I’m new to the forums and have just started working with C. elegans again after a long time. I have been trying to express GFP or synuclein in serotonergic neurons or dopaminergic neurons. I created the following plasmids using the invitrogen gateway system
cat-2 promoter - GFP - cat-2 3’utr
cat-2 promoter - Synuclein - cat-2 3’utr
tph-1 promoter - GFP - tph-1 3’utr
tph-1 promoter - Synuclein - tph-1 3’utr
Promoter region is 1.8 kb up to (but not including) the start codon of the ORF. The ORF is the full cDNA of either synuclein or GFP. The 3’ utr is 500 bp in length from (but not including) the stop codon of the ORF. I used the pCG150 plasmid as the expression vector and bombarded DP38 worms according to established protocols. Screening the worms 2-3 weeks later I was able to isolate dauers - suggesting that the unc-rescue fragment in the expression vector is working.
However, I am not seeing any GFP expression in these worms. Any suggestions?

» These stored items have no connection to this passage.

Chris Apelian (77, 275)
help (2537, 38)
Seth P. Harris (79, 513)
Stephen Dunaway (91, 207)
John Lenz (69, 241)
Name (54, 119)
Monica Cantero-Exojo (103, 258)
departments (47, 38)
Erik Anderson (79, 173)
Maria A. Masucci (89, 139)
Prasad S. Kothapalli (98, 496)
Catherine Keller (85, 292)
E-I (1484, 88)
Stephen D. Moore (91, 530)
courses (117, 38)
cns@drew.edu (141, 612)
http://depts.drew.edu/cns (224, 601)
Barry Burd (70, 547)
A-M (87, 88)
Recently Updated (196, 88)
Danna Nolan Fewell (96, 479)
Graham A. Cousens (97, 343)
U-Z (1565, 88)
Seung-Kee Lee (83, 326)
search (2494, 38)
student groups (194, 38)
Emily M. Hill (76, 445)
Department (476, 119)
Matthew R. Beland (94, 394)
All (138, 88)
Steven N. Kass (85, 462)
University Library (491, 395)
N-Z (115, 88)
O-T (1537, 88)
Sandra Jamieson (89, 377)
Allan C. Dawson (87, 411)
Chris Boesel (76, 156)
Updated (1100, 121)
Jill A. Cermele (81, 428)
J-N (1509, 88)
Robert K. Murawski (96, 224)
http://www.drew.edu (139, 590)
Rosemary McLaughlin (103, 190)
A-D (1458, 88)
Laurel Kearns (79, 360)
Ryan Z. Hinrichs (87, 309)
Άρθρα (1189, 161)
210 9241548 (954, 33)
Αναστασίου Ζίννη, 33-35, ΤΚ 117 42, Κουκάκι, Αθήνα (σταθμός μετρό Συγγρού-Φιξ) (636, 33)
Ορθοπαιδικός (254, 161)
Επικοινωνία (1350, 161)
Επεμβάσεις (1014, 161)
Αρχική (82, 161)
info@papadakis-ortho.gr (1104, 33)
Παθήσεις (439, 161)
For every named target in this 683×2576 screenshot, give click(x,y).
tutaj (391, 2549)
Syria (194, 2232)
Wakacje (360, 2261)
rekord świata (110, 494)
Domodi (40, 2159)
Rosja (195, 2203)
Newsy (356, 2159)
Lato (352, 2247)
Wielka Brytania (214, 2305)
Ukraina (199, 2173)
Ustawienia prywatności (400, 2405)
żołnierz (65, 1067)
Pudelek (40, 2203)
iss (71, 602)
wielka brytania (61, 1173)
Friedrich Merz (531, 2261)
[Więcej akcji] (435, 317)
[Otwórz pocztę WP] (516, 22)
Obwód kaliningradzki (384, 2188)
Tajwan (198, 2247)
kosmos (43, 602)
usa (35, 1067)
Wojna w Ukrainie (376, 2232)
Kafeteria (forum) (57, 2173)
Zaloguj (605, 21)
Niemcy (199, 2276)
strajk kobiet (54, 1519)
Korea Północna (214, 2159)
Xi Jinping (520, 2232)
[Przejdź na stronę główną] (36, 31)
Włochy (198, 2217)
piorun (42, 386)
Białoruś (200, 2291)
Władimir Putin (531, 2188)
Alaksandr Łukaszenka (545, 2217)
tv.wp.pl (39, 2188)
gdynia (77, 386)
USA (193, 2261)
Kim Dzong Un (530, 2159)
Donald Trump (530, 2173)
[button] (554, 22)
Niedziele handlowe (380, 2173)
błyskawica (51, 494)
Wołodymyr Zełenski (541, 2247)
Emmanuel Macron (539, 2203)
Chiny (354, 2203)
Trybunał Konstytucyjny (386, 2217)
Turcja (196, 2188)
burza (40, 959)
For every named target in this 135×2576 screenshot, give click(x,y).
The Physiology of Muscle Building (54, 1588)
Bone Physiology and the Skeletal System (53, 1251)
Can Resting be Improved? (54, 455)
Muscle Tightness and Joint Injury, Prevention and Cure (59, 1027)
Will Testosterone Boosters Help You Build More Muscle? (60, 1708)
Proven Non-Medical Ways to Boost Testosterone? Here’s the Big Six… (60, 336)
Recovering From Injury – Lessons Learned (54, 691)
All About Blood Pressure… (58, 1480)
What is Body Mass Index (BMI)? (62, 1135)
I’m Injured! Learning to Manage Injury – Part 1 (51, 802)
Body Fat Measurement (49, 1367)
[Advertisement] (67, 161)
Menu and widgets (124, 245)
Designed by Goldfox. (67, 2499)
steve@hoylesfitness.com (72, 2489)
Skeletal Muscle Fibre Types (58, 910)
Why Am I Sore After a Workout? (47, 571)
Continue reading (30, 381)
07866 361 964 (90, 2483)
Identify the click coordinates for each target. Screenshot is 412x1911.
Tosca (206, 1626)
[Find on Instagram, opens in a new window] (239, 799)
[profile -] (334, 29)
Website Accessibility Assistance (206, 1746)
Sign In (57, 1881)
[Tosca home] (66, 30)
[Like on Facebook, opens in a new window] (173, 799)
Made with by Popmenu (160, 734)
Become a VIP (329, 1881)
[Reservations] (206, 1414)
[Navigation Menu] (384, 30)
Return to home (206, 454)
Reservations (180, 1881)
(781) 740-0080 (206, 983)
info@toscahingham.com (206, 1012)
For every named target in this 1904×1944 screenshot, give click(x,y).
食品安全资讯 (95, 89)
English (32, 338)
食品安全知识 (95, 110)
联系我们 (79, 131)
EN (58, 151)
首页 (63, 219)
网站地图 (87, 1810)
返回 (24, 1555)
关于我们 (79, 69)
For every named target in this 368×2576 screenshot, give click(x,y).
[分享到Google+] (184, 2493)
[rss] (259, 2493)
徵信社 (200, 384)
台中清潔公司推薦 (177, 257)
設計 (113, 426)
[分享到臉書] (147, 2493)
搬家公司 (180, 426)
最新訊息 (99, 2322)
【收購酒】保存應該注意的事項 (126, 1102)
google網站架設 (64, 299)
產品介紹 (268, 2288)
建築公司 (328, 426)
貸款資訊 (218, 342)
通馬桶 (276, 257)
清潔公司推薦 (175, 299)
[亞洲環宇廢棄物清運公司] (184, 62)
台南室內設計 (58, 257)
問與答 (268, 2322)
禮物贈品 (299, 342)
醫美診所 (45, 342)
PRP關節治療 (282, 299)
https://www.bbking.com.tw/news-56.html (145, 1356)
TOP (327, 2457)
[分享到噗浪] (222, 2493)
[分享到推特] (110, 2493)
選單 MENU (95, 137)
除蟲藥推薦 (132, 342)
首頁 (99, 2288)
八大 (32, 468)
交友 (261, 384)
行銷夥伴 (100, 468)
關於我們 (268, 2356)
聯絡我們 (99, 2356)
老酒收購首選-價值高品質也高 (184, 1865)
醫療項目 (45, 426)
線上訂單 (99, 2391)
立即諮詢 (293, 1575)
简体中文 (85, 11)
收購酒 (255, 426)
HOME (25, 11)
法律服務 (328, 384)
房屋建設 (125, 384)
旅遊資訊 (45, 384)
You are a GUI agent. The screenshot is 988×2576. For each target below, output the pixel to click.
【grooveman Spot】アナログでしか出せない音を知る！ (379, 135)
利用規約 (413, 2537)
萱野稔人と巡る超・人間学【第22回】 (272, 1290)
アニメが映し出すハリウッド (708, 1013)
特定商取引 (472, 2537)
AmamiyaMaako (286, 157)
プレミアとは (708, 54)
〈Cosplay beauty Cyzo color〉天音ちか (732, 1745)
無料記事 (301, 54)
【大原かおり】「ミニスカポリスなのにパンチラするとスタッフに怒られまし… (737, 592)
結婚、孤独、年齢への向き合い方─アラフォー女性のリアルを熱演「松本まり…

I am also planning a second approach to this by sub-cloning the cat-2/tph-1 promoter in to HindIII-BshTI sites of the MCSI of the pPD95_75-mCherry plasmid and microinjecting the worms along with the pRF4 marker. Then expressing synuclein by removing the mCherry fragment using KpnI and EcoRI and sub-cloning in the cDNA of the gene I want. Does this seem like a reasonable approach that would work?
To do this I need the pRF4 plasmid, which I don’t have. Does anyone know where I can obtain the pRF4 plasmid? I have searched the web but haven’t found anything.
Thanks for reading and any help you can give me.